アトピーのわんちゃんの痒みを完全になくすことは残念ながら難しいです。そこでステロイドをはじめとする痒みの反応を抑える治療を行います💊
“ステロイド”と聞くと副作用が心配な方も多いと思います。確かに、ステロイドを高容量・長期間使用した場合、副作用が起こりえますが、正しく使えばあまり問題になることはありません。ステロイドも使い方次第なのです。
また、近年ステロイドにとって代わる薬がどんどん開発され、治療の選択肢が増えています。各薬においてメリット、デメリットが存在します。ご相談ください👨⚕️
● スキンケア(皮膚バリア機能の維持)
皮膚の表面に付着した環境アレルゲンの除去にシャンプーは有効な方法です。アトピーのしかし、アトピーの子の皮膚はバリア機能が低下しているため、洗浄成分には充分注意しなければなりません。
そのため、アトピーのわんちゃんには保湿成分を含んだ刺激性の低い(アミノ酸系界面活性剤)シャンプー剤がおすすめです。これらは皮膚のバリア機能を高めるというよりかは、皮膚のバリア機能の低下が少ないシャンプーです。
シャンプーをした後の皮膚はバリア機能が低下し、アレルゲンの侵入を容易にし、乾燥傾向になると言われています。
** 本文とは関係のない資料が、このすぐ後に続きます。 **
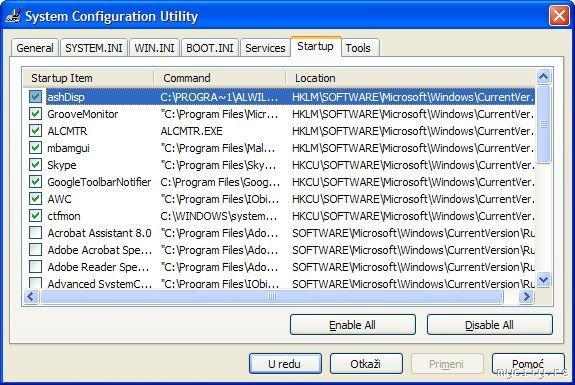Uncheck the ashDisp startup item
The height and width of the screenshot is (385, 575).
pyautogui.click(x=35, y=97)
保湿成分が入ったシャンプー剤を使用したとしても、シャンプー後は必ず保湿剤を使用しましょう。
セラミド関連物質、ヒアルロン酸、リピジュア、必須脂肪酸、ヘパリン類似物質などの保湿成分が含有されている保湿剤がおすすめです。
シャンプーなどによる洗浄後はもちろんですが、それ以外の日でも積極的に保湿を行いましょう!これにより皮膚症状の緩和が期待できます。
アトピーのわんちゃんでは、脂質代謝に異常がある可能性が示唆されています。必須脂肪酸のバランスが崩れると、皮膚のバリア機能にも異常をきたす可能性があるということです。
実は必須脂肪酸をサプリメントなどで補うことで、アトピーの症状を緩和させることが報告されています。
もちろんサプリメントだけで完治することは難しいですが、併用することでステロイドなどの投薬量の減量を図ることが期待出来ます。
■ まとめ
いかがでしたでしょうか?
今回は、柴犬がなりやすい皮膚病に関してお話させていただきました🐶
柴犬は春に換毛期を迎えます🌸抜けた毛をそのままにしておくと皮膚の換気が悪くなり、皮膚のトラブルにつながる可能性があります。そのため、特にこの時期は自宅で定期的にブラッシングを行いましょう!
また、柴犬は他の犬種と異なり、身体を洗われるのを嫌がるコも多いです。病院で指示されたけど、自宅で思うようにシャンプーやスキンケアができない…なんてこともあるかと思います。
そんな時は無理せず、そのコそのコに合わせた治療法を一緒に考えていきましょう。